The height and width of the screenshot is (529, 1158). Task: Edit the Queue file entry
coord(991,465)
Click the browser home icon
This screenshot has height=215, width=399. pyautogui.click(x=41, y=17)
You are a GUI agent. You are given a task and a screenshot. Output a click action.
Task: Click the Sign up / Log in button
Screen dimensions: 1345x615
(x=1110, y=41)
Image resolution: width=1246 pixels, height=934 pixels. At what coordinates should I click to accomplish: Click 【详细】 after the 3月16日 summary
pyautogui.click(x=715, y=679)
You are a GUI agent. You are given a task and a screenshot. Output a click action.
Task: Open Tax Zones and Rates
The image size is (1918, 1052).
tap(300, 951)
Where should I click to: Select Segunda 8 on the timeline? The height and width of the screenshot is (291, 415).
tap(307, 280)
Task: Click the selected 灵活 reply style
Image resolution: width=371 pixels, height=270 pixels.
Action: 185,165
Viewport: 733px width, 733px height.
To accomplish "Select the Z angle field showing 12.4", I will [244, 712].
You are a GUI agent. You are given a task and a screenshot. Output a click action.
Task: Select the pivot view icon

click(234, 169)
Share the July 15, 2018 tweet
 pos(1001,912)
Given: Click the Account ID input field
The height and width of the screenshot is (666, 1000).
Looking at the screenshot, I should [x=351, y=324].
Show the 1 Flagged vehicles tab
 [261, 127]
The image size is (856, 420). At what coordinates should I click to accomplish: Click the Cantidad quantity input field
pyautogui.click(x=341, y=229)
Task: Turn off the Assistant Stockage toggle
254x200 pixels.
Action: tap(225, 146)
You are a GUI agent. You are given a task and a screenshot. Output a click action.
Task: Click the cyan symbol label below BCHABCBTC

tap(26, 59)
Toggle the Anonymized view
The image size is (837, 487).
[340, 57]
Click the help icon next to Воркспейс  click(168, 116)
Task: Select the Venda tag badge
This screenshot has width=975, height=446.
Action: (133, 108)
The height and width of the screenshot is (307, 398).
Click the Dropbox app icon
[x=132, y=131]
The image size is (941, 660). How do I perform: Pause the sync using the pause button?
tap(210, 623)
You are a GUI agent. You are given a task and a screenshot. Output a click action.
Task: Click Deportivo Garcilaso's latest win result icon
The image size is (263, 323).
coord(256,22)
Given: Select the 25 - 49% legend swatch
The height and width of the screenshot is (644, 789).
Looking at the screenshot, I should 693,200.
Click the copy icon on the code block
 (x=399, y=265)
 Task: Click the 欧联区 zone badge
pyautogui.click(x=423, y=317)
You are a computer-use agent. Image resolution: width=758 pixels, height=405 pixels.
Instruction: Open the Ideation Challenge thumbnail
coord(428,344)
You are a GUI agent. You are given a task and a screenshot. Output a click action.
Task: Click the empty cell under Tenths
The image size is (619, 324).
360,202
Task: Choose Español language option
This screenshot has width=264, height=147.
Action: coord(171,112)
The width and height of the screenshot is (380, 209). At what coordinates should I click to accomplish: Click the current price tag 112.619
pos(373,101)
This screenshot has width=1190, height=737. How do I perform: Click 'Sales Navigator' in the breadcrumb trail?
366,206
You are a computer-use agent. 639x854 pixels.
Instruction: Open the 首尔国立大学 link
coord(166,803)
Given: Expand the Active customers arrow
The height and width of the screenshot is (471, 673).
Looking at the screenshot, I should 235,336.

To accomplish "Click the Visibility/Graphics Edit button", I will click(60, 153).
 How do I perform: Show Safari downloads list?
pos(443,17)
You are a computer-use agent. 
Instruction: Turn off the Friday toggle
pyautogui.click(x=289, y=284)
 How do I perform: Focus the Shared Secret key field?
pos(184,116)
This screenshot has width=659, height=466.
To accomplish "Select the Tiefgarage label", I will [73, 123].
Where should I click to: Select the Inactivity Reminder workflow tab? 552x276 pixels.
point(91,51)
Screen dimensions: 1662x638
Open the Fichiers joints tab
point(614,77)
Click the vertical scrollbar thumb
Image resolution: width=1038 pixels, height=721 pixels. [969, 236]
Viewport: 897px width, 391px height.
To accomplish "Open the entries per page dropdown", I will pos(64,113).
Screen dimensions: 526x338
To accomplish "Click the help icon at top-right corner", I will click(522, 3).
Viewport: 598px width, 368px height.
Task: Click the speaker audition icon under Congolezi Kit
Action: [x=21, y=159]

* **Problem**:
If a line in the entries holds the string "computer", copy it.

* **Reply to the exercise**:
You are a computer-use agent. Image resolution: width=758 pixels, height=405 pixels.
You are a computer-use agent. 639x854 pixels.
You are a computer-use agent. 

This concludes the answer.